Karabük Haber Postası Karabük Haber Postası

AFFET BİZİ İSTANBUL..!

Köşe Yazıları Yayın: 03.12.2020 13:02

İstanbul;

Asırlar boyunca pek çok medeniyetlere ev sahipliği yapmış bir dünya incisi…

Dünya genelinde ülkemizin en çok bilinen, aranan, gezilen şehri, turizm sektörümüzün her mevsimine hizmet eden eşsiz bir hazine…

Üç yanı denizlerle çevrili, şehrin o eşsiz görüntüsünü ikiye ayıran meşhur Boğaziçi’yle, yedi tepeye yansıyan sihriyle nice şairlere, yazarlara ilham veren; filim senaryolarına konu olan, âşıkların el ele, gönül gönüle gezdiği doğasıyla ünlü güzel şehir…

Sabahın aydınlattığı yüzüne; Haliç’inden, Galata’sından, tarihe ışık tutan surlarıyla çevrili her köşesinden mucizevi sırların fışkırdığı binlerce yıllık tarihe tanıklık eden şehir…

Her sokağı adeta açık hava müzesi, asırlık çınarlarıyla doğaya damgasını vuran, her canlının rahatça yaşadığı, yaşamın mucizevi yüzünü renklendiren doğa hazinesi…

Adalarından Modasına, Kadıköy’ünden Beşiktaş’ına,  Üsküdar’ından Ortaköy’üne, Kuzguncuğundan İstinye’sine, Beykoz’undan Sarıyer’ine, onca kapısından şehrin her yanında iz bırakan tarihin gerçek yüzü…

Gökyüzüne kollarını açmış camileriyle ünlü, günün beş vakti ezan seslerinin yankılandığı sokaklarındabirbirlerine her daim yardıma hazır sıcak, sımsıcak insanların yaşadığı aziz İstanbul…

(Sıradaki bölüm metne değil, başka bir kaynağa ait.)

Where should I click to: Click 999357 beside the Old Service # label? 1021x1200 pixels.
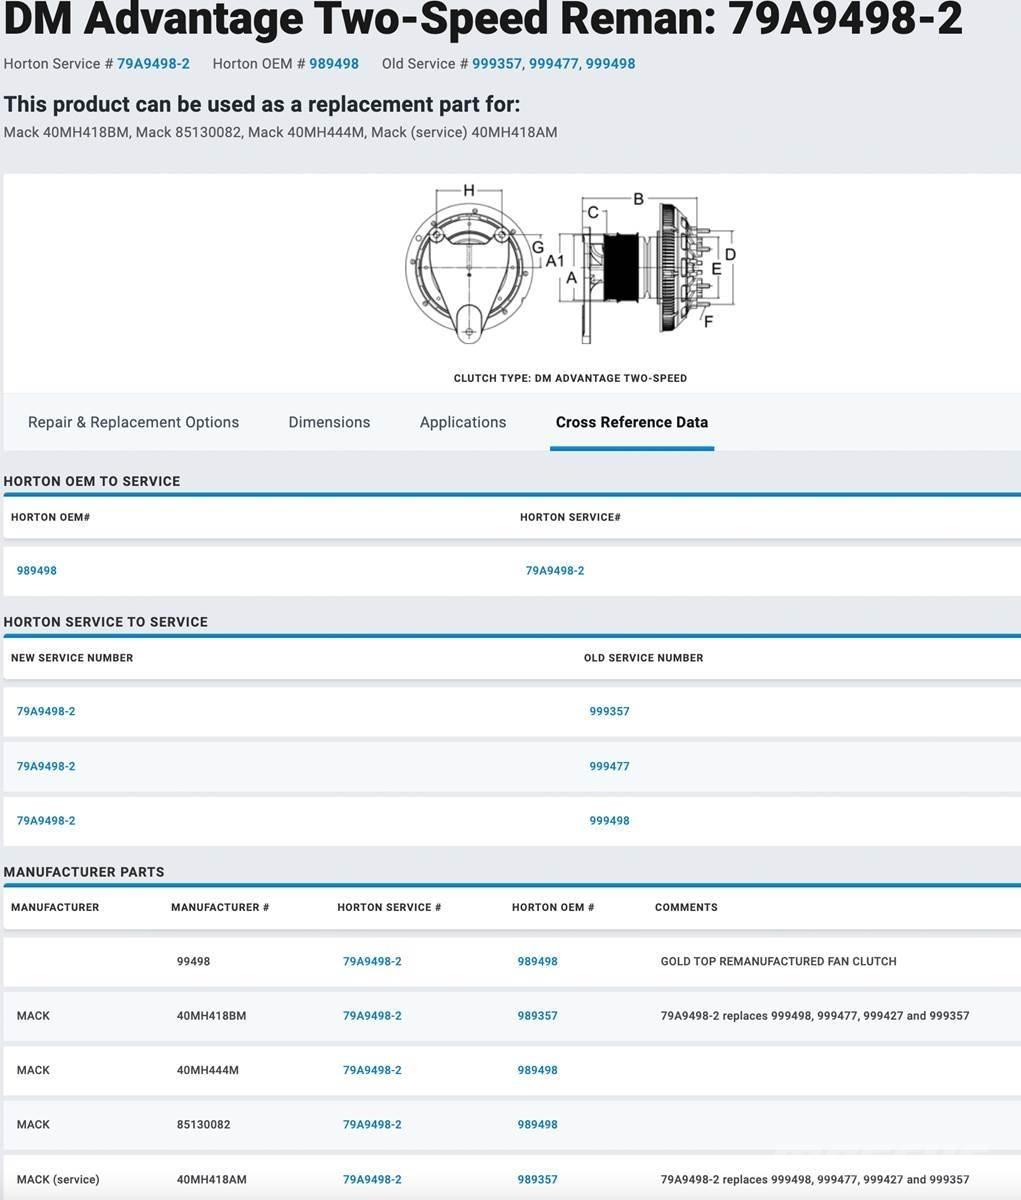pos(497,64)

Eşsiz manzarası 7 tepesiyle bakan İstanbul…

Ama ne yazık ki, yukarıda anlattıklarım bu dünya mirası güzel şehrin çok değil, bundan 50 yıl öncesinde kaldı!

İstanbul;

Günümüzde 15 milyondan fazla nüfusuyla, yollarını kaplayan milyonlarca araçla güne başlayan, her geçen gün trafik karmaşası biraz daha katlanan; her Allah’ın günü pek çoğunda yaralı ama çoğunda da ölümlü onca kazanın yaşandığı dev bir anakent…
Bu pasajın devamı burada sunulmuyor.